# 24w Of Led, 18'' High



## Guest (Mar 31, 2010)

Hey all,

Just nosedived back into the hobby. Found a nice 10g halfmoon kit for cheap, it comes with a 24w LED (24x1w I think, havent counted).

Never grew anything under LEDs before. Will they grow plants? I am unsure about spectrum.


----------



## CLUSTER ONE (Aug 2, 2006)

Mr. Lahey said:


> Hey all,
> 
> Just nosedived back into the hobby. Found a nice 10g halfmoon kit for cheap, it comes with a 24w LED (24x1w I think, havent counted).
> 
> Never grew anything under LEDs before. Will they grow plants? I am unsure about spectrum.


Is the tank 18" height or are you hanging the fixture? Is this still over the 10g?

That should be fine. Just start with easy plants and move up. I'm assuming these are normal leds and not HO leds like CREE. Did you buy this as a kit from a store or is this a retrofit the previous tank owner did? Leds are much more efficient so thats more light watt per watt then other types of lighting. I've seen reef tanks run by leds and i know for smaller tanks 12HO leds are usually used so 24 normal ones here should be ok. Like i said already just start with some crypts, moss or fern then move up from there if they are doing good. Moss or fern on driftwood would also reduce the space between the plant and the light


----------



## Guest (Mar 31, 2010)

sean-820 said:


> Hey all,
> 
> Just nosedived back into the hobby. Found a nice 10g halfmoon kit for cheap, it comes with a 24w LED (24x1w I think, havent counted).
> 
> Never grew anything under LEDs before. Will they grow plants? I am unsure about spectrum.


Is the tank 18" height or are you hanging the fixture? Is this still over the 10g?

That should be fine. Just start with easy plants and move up. I'm assuming these are normal leds and not HO leds like CREE. Did you buy this as a kit from a store or is this a retrofit the previous tank owner did? Leds are much more efficient so thats more light watt per watt then other types of lighting. I've seen reef tanks run by leds and i know for smaller tanks 12HO leds are usually used so 24 normal ones here should be ok. Like i said already just start with some crypts, moss or fern then move up from there if they are doing good.
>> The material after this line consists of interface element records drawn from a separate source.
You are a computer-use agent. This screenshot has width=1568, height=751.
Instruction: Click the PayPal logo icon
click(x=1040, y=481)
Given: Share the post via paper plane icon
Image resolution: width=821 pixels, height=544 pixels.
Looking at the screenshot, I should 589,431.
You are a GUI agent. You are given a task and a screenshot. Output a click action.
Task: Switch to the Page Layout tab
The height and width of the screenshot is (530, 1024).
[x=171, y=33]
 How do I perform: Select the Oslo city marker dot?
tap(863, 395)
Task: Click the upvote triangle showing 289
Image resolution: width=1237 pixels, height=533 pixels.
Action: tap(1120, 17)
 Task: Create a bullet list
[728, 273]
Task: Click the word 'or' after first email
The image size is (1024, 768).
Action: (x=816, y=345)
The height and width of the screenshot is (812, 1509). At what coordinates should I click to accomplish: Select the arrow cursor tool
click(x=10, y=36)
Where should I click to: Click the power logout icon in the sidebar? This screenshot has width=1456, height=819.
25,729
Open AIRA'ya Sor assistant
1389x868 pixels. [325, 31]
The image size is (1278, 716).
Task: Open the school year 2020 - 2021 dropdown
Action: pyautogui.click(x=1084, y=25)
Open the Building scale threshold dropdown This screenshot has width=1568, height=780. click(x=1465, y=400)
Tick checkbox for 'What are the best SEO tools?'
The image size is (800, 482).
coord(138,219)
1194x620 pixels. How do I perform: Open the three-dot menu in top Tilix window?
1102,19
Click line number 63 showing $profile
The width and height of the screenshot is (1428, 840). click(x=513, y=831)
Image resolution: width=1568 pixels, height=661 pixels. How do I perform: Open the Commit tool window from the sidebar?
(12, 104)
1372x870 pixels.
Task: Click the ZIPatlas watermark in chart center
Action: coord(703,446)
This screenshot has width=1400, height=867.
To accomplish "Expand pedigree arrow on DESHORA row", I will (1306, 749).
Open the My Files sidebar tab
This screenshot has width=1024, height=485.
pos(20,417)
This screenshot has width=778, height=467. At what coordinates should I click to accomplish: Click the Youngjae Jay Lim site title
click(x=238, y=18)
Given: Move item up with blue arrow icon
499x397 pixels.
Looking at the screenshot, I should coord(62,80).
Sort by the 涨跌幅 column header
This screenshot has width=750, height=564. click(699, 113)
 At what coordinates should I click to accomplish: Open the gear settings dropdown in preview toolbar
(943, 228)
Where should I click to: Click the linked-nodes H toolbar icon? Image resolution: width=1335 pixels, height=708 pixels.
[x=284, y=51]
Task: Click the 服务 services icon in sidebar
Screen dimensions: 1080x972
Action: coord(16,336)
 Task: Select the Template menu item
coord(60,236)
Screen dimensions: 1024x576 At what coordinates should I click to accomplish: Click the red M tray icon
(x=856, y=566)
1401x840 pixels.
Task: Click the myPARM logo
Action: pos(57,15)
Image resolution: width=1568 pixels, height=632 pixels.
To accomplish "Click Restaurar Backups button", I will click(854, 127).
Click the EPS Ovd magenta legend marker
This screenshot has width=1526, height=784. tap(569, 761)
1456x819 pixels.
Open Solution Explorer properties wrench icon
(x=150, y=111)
Moss or fern on driftwood would also reduce the space between the plant and the light
[/quote]

Thank you sir - I believe it is about 20'' from the bottom of the tank from the light, as it hangs just barely over the lip.

Right now I have some crypts (still need to indentify them), been in there for 4 days and I'm not seeing any immediate signs.

I'm excited to get this thing running - I've kept plants under MH's, PC's...everything, and most were a pain in the ass! haha, but this should be a nice low light tank to get back into the ball game.


----------



## CLUSTER ONE (Aug 2, 2006)

Just start slow and you will eventually find the max you can keep. Crypts and such can survive on barely any lighting, but growth is practically none.


----------